_Task to complete_
Check each line of the data below for the string "computer", then state how many have it and nothing else.

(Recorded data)
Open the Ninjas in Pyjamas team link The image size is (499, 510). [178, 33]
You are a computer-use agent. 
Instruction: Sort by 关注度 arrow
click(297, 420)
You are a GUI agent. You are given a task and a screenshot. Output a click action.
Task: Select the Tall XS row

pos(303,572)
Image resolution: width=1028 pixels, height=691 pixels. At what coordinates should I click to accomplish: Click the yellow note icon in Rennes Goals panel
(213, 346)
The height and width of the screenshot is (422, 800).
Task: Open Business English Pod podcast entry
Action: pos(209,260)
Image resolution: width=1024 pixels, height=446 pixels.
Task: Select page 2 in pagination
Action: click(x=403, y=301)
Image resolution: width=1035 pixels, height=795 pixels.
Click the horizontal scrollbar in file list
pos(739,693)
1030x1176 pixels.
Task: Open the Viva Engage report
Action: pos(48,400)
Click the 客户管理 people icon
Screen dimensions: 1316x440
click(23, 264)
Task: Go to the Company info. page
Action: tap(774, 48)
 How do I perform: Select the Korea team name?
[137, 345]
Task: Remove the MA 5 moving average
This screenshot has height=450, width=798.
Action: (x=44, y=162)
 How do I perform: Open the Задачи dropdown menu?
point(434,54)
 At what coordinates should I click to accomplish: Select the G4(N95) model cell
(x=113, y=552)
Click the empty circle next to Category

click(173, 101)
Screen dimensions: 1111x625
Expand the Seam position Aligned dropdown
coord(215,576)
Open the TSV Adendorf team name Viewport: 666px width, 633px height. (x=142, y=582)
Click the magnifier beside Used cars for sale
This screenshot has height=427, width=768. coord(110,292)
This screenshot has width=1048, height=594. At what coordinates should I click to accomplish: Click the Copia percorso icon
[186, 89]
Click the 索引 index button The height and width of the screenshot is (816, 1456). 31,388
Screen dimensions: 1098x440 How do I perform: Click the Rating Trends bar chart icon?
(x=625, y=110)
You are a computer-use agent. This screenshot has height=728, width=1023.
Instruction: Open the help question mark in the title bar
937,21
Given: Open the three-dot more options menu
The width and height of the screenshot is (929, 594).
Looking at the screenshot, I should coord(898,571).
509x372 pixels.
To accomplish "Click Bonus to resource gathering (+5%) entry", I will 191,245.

_Solution to this problem_
2